4, chargeable lithium battery as claimed in claim 2 is characterized in that with the preparation method of lithium iron manganese silicate/carbon composite anode material described lithium salts is selected from least one profit in lithium acetate, the Quilonum Retard in step 1); Described manganese salt is selected from that manganous acetate, carbonic acid are violent, at least a in the manganous oxalate; Described molysite is selected from least a in Ferrox, iron protocarbonate, the iron lactate.
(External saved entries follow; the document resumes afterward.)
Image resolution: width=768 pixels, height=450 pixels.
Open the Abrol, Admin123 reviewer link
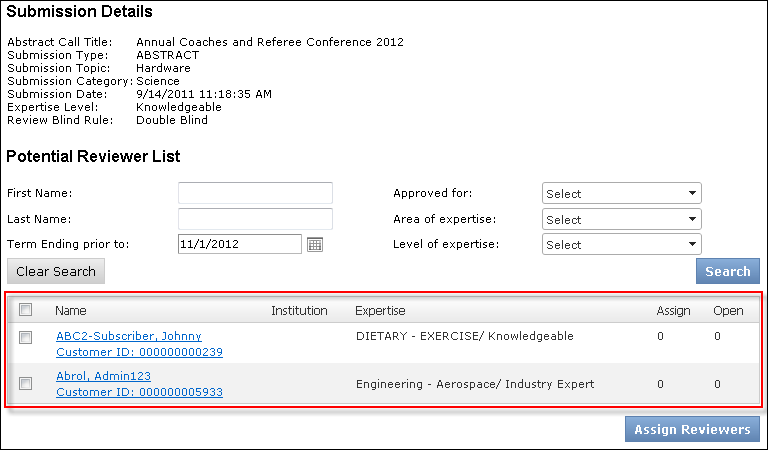point(103,376)
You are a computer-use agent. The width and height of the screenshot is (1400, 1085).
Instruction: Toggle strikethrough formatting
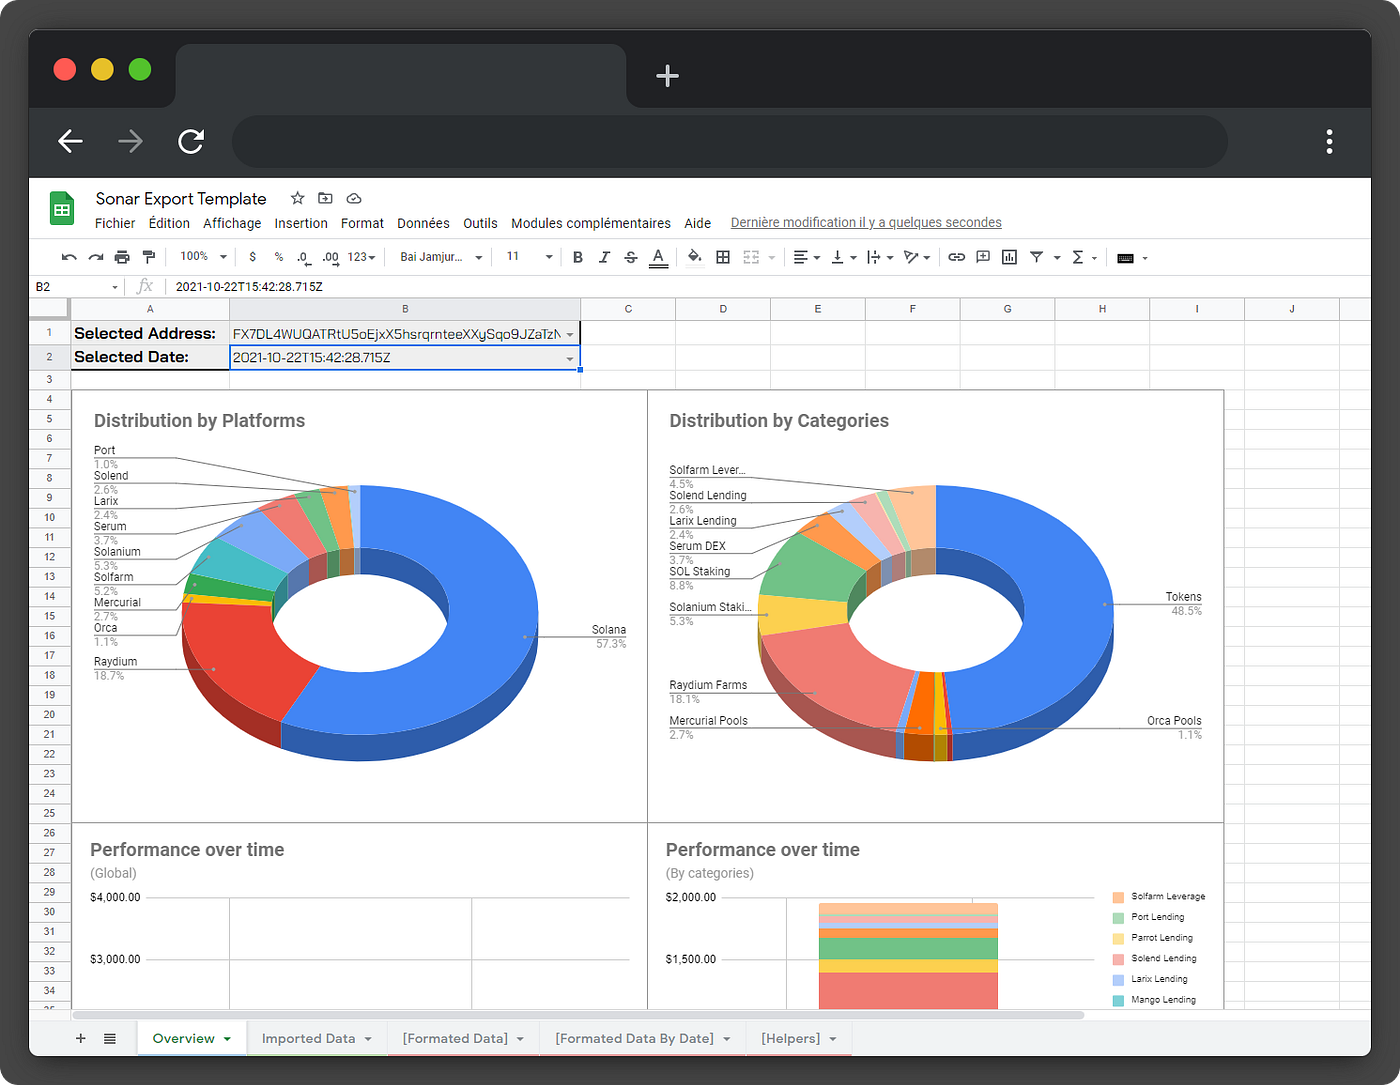click(x=631, y=257)
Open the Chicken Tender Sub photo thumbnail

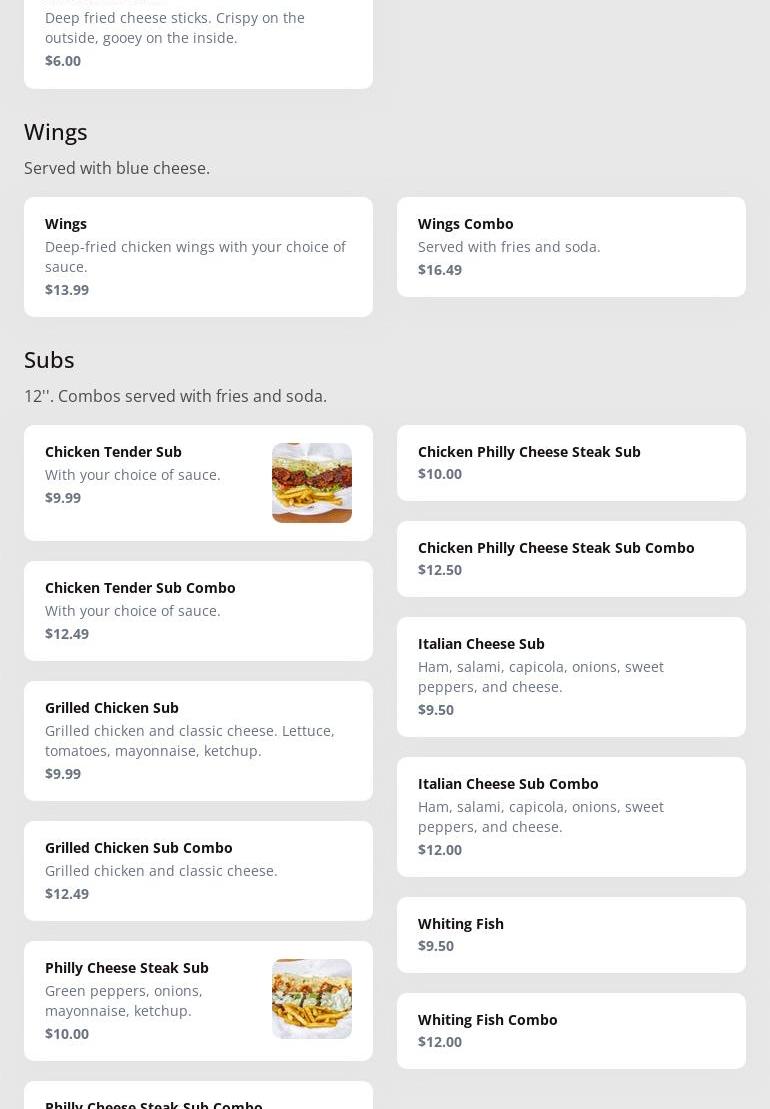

5, the chargeable lithium battery as claimed in claim 2 preparation method of lithium iron manganese silicate/carbon composite anode material, it is characterized in that in step 1) the quality that described water-ethanol system is pressed material is than water: positive silicon ester 〉=4: 1 and water by volume: ethanol≤1: 5.

6, chargeable lithium battery as claimed in claim 2 is characterized in that in step 1) with the preparation method of lithium iron manganese silicate/carbon composite anode material, and described positive silicon ester is selected from least a in tetraethoxy, the methyl silicate.

7, chargeable lithium battery as claimed in claim 2 is characterized in that with the preparation method of lithium iron manganese silicate/carbon composite anode material described Heating temperature is 50～120 ℃ in step 1), and described bake out temperature is 80～150 ℃.

8, chargeable lithium battery as claimed in claim 7 is characterized in that with the preparation method of lithium iron manganese silicate/carbon composite anode material described Heating temperature is 70～90 ℃, and described bake out temperature is 100～120 ℃.

9, the chargeable lithium battery as claimed in claim 2 preparation method of lithium iron manganese silicate/carbon composite anode material, it is characterized in that in step 2) in, with the powder-mixed presoma with sugar ball milling 2～5h, press mass ratio mixing presoma: sugar=1: 0.1～0.5, described sugar is selected from least a in sucrose, the glucose, and the temperature of high-temperature heat treatment is 450～750 ℃.

10, the chargeable lithium battery as claimed in claim 9 preparation method of lithium iron manganese silicate/carbon composite anode material, it is characterized in that by mass ratio mixing presoma: sugar=1: 0.12～0.46, the temperature of high-temperature heat treatment is 500～700 ℃.